When I requested this scutching knife, I had only seen the Frontier Culture museum’s video and diagrams in Elsie G. Davenport’s Your Handspinning and Elizabeth Wayland Barber’s Prehistoric Textiles. Now that I’ve seen one in person, I would go a lot thinner all around, and flatten and bevel the blade.

The museum's German-style scutching knife blade is about two feet long and two inches wide, with a rounded blade edge. There are a couple others at the Irish farm exhibit which are much more hefty and crude looking.

The museum's flax break has metal bars under the handle, but you can just use wood like the flax break in the museum’s Irish farm. The top piece is quite heavy. Dave pointed out to me that the weight takes advantage of the force of gravity in breaking flax stems, but takes effort to operate. He also said that, ergonomically, the height of the scutching board suits him better than the lower board at the Irish farm.

Ergonomics are important because the whole process takes effort. Karen, at the museum, said that one handful of retted flax takes twenty minutes for a quality product, but most people don’t take that long. After seeing Karen’s beautiful result,

I felt my efforts at breaking, scutching, and hackling were pretty shabby.

You don’t get a lot to spin at the end either. Karen recalled ten pounds of stalks that produced just nine ounces of line flax for her, along with the shorter tow fibres and the coarse stuff suitable for rope.

Back to equipment, I was interested to see that Gene Logsdon, in his second edition of Small Scale Grain Raising, describes each tool in his section on flax. It would have been nice if he had mentioned that flax comes in different varieties, some of which grow taller. He does mention seeding close together for the tallest stalks with the fewest side branches.

Tall flax means a longer line, and a longer line gets you closer to recreating the Egyptian splicing method, which would let me skip having to draft from a distaff and that is all to the good since I failed at drafting flax so miserably yesterday. But my obsession with the Egyptian splicing method (as described in Barber’s Women’s Work: The First 20,000 Years and Prehistoric Textiles) and my hopes of getting my multi-talented father to throw and fire me a flax-wetting bowl patterned after archealogical finds, ah, that will be a blog story for another day.

I first found reference to the tall variety of flax on Ravelry, where someone recommended the Landis Valley Museum as a source of seed. Dave told me that the Frontier Culture museum’s fields are planted with seed saved from an original purchase at Landis Valley.

I come from a country that grows flax commercially for oil and seed.
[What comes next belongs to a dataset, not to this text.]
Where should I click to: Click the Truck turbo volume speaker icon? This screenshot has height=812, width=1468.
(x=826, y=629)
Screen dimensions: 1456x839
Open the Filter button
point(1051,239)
The Flax Council of Canada’s Website states that flax stems are used for specialty paper, but could be used for bio-fuel, pulp sweeteners that increase the times wood fibre can be recycled in paper, geotextiles to combat soil erosion, building insulation, and plastic composites such as car dashboards. The Flax Council also mentions flax for textiles, as long line flax and cottonized flax. Cottonized flax is an interesting application because it takes advantage of the common industrial equipment for processing cotton fibres and applies it to flax beaten into its smallest consitutent fibres. Cottonized flax is not a do-it-yourself proposition, though.
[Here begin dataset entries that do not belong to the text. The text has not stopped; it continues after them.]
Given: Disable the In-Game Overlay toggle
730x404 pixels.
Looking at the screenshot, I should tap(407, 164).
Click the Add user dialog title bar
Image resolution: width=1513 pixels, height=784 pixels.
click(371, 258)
Given my attachment to the 100 Mile Fibre Diet concept, I am both optimistic and apprehensive about the possibilities of growing flax for hand spinning on Vancouver Island. The cool climate should be a treat for flax. On the other hand, the only commercial supplier I know of that sells the variety of seed I want is located in the United States, so how am I going to get what I want above the border? Perhaps Agriculture Canada would let the seeds through, I don’t know. I’m also attached to a Vancouver Island free of invasive plants, so I support border restrictions.